MEXICO CITY, Jul 1 (SpillingTheBeans)–The U.S. Department of Agriculture, in its first annual forecast for the 2013-14 coffee marketing year, peggs the new harvest in the world’s largest coffee producing country Brazil to fall 2.4 percent to 53.7 million 60-kilogram bags. This compares to production in the last 2012-13 crop cycle of 56.1 million bags, a figure which the USDA revised upward from its previous figure of 55.9 million bags.
The USDA attributes the lower crop to the traditional biennial cycle where trees produce less in the harvest that follows a bumper crop as they are recovering from the stress associated with producing high yields. But as widely discussed in the market during the last few years, the balance in Brazil between the off-cycle and on-cycle has gradually been smoothened out during the last five years as replantings with higher tree density has allowed for average yields across the producing regions to stabilize.
“Though the year-over-year difference in Arabica output is expected to narrow, last year was affected by frost and dry conditions in Minas Gerais, its main growing region. More importantly, Arabica’s off-year forecast continues the biennial
growth trend.
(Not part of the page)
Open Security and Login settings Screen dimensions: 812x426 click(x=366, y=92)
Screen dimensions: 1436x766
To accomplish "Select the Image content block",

The Robusta harvest is forecast to continue expanding as favorable weather and good crop management aided fruit settings and development in Espirito Santo, where the vast majority is grown,” said the USDA in its “World Markets and Trade” report on coffee which is released twice a year, in late June and early December.
The USDA figure is higher than the forecast by Brazil’s official crop supply agency CONAB which last May said in its 2nd forecast for the new 2013-14 harvest it expects the new Brazilian coffee crop to yield 48.6 million bags, the biggest ever production volume yielded in an off-cycle.